Il n’existe aucune monade culinaire spécifiquement française à même de concurrencer les unités alimentaires rapides et cheap de la globalisation (bo bun vietnamien, pizza italienne, sandwich grec, fish and chips britannique). La cuisine française est lente et complexe, incapable d’agréger les éléments constitutifs du Tout (le repas) au sein de l’Un (le plat complet universel). Le hamburger, devenu « burger », « made in Paris », et « de qualité », servi dans des lieux à investir sur le mode de l’expérience, est là pour pallier cette tare (ce retard), cette désynchronisation du génie français du marketing mondial, immédiat et immanent, anglophone. Une adresse témoin: le Paris New York, 50 rue du Faubourg Saint-Denis, Paris Xe, dont le site Web (www.pny-hamburgers.fr) vous livrera la « philosophy », relax et autoritaire, inscrite dans le principe énonciatif et symbolique de la mode et du burger haute-couture, cher mais finalement cheaper than a psychanalyst (slogan 2015 -ceux-ci changent régulièrement-, sur la devanture, très Broadway, très show-off).

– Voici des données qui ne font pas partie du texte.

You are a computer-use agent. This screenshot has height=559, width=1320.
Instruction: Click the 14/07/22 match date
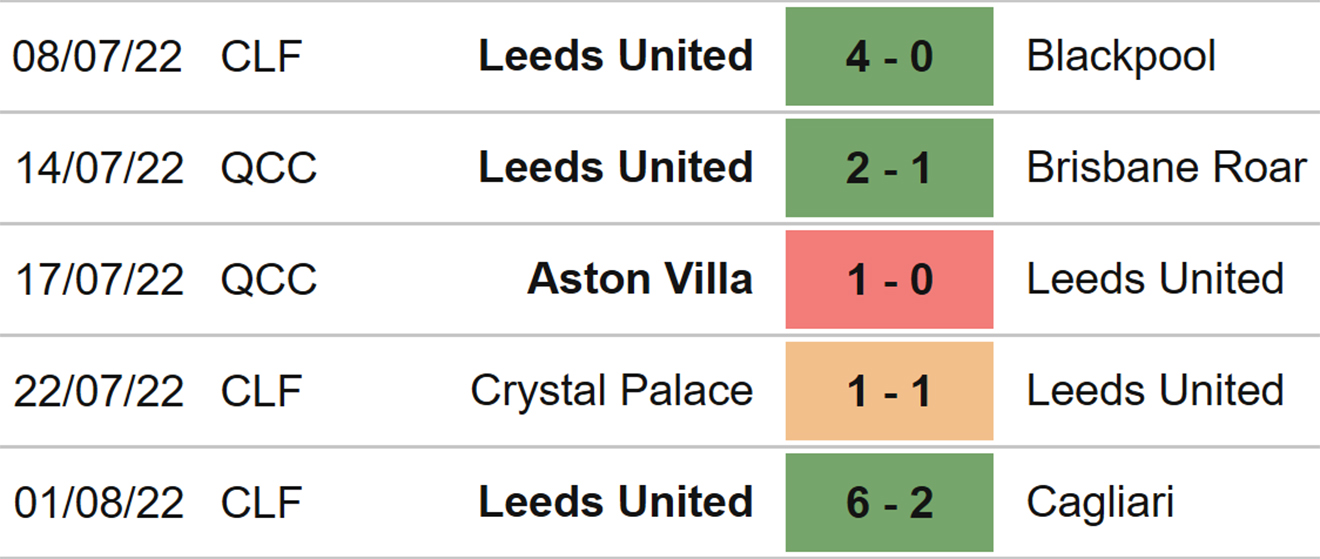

L’avènement du burger de luxe à Paris traduit moins l’américanisation de la société française que la manhattanisation de la capitale. Le burger y est double: nourri de distinction sociale sur fond de gentryfication (logique bourdieusienne) et arty (logique deleuzienne du burger comme devenirs et propositions). Il réconcilie la forme (jouissive visualité du pain bun artisanal, de la viande snackée, des sauces et des fromages fondus, des frites à la découpe maison) et la substance agricole des terroirs (Fourme d’Ambert à la place du cheddar industriel, foie gras labellisé, et même boeuf signé par le boucher star Yves-Marie Le Bourdonnec pour le compte du Dali, le restaurant du palace Le Meurice, où se confectionne pour 42 euros le « meilleur burger du monde »). Qu’en pensent les amateurs de burgers? Certains adorent, d’autres, habitués de la vénérable maison américaine Joe Allen ouverte en 1972 dans le quartier des Halles, ont envie de vomir. Il paraît même qu’un avocat new-yorkais a porté plainte pour faute de goût et dénaturation du burger traditionnel d’origine contrôlée, saccagé par du Bleu d’Auvergne dans un restaurant étoilé de la Rive gauche. Nous plaisantons.

« Le bifteck et les frites » au menu des Mythologies de Roland Barthes ont définitivement disparu de la carte alimentaire du Paris contemporain. Le triomphe du burger de qualité ne relève en effet pas de la même biologie. Il ne s’agit plus d’incorporer la force taurine de « la viande à l’état pur » accompagnée du sang de la terre, Côtes-du-Rhône ou Bordeaux, mais d’avaler l’évidence: la France n’a plus rien à exporter et se contente « d’améliorer » l’utopie réalisée de la gastronomie américaine, avec quelques bonnes french fries autour de l’assiette et une bière de Brooklyn glacée pour humecter le Tout. C’est là le destin de sa bourgeoisie.